> **What needs to be done**
Hunt for the word "battery" across the entries below, copying each line that holds it.

▬▬▬▬▬▬▬▬▬▬

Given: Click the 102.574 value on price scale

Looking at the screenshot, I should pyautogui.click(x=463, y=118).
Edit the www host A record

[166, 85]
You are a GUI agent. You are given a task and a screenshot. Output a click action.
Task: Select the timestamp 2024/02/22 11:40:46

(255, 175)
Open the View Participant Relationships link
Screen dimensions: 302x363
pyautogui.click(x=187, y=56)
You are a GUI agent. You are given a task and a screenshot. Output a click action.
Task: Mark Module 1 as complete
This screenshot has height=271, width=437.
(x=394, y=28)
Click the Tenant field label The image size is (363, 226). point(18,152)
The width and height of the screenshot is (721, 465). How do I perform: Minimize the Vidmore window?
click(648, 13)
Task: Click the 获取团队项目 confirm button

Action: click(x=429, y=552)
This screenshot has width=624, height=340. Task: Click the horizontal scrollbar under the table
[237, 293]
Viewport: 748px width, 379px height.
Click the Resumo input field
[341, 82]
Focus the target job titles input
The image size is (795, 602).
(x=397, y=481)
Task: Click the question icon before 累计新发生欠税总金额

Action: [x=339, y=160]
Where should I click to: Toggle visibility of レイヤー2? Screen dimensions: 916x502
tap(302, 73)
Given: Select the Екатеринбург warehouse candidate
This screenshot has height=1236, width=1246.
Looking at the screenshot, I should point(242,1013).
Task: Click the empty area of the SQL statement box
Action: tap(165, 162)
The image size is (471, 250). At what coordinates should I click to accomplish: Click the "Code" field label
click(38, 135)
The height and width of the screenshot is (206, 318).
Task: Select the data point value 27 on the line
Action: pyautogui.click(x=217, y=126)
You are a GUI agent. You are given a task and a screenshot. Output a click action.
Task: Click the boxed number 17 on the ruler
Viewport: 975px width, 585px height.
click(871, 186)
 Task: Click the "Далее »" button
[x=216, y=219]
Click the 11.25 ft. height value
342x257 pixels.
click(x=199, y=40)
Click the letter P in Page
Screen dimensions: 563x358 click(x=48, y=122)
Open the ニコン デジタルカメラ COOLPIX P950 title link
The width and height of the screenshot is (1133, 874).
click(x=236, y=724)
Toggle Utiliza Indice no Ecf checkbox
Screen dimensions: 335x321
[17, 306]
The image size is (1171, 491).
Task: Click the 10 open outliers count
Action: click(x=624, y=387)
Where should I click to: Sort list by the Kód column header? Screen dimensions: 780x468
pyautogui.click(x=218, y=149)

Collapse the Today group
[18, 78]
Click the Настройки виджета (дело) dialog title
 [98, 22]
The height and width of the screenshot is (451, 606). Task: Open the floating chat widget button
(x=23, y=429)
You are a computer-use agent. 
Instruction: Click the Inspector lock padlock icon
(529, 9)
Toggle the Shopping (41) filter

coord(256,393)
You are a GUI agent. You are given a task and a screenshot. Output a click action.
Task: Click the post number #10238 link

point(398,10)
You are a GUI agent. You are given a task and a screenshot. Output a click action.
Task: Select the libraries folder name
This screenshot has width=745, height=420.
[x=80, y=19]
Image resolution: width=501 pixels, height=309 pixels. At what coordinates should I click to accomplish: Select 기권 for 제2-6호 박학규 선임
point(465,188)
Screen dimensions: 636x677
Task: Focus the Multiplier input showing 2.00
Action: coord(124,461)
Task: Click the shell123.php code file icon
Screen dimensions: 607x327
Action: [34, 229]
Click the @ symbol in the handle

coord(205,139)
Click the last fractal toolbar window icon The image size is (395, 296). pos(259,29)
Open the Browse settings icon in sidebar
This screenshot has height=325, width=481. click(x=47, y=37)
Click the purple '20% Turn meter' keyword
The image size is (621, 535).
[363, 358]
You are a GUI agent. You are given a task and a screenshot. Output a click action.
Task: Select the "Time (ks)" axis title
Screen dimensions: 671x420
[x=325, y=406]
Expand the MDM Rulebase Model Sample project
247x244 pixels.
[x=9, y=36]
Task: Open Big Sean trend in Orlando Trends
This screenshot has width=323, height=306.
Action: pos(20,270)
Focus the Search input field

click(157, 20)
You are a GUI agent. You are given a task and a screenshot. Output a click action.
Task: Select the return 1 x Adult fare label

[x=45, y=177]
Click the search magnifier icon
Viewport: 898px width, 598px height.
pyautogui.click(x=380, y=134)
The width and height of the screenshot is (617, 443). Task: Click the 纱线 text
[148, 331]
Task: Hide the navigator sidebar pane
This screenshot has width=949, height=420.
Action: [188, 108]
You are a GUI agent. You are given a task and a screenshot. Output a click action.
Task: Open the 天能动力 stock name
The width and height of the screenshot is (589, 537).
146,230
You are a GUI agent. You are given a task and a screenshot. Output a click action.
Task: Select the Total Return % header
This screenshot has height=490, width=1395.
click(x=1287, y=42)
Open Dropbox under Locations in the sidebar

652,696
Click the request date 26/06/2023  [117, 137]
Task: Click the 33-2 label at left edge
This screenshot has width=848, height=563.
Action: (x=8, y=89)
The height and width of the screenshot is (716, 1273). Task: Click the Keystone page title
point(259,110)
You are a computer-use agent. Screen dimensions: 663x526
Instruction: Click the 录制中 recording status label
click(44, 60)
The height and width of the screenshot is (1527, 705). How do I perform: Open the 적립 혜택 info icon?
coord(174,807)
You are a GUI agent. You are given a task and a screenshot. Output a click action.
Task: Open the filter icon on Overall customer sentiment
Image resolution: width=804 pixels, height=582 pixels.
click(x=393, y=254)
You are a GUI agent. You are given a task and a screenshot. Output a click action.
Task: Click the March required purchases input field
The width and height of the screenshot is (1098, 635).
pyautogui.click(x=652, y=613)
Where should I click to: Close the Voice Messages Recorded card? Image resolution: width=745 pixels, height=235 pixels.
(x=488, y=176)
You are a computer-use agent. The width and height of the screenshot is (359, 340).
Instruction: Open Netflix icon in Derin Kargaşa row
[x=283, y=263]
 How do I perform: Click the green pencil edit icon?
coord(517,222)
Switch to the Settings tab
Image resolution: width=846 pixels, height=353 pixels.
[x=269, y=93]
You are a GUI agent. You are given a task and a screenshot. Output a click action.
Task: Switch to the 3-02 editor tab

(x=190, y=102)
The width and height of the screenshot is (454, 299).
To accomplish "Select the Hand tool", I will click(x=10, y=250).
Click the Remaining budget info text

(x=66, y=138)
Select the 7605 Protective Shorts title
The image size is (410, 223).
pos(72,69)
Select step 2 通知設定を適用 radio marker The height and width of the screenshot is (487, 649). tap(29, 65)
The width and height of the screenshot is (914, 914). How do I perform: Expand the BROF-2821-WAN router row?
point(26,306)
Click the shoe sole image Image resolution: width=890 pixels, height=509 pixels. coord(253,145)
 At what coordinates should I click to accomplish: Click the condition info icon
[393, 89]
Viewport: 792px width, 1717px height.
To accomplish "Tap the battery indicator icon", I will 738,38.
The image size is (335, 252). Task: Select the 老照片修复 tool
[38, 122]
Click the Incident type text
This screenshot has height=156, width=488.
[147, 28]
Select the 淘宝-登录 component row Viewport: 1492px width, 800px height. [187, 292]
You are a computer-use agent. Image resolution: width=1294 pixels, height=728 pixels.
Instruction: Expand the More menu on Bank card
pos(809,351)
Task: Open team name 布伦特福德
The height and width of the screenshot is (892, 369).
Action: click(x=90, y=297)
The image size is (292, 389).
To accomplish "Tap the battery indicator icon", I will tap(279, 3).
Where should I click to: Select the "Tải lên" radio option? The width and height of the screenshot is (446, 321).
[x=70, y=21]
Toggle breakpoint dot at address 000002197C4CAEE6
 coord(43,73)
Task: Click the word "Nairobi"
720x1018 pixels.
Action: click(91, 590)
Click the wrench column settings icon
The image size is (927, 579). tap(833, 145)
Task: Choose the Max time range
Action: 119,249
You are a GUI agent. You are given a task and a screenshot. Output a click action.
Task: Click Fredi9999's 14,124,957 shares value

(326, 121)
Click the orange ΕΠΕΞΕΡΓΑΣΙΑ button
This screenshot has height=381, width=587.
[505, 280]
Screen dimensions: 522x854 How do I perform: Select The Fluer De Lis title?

▬▬▬▬▬▬▬▬▬▬

> **Expected answer**
To accomplish "Tap the battery indicator icon", I will 738,38.
To accomplish "Tap the battery indicator icon", I will tap(279, 3).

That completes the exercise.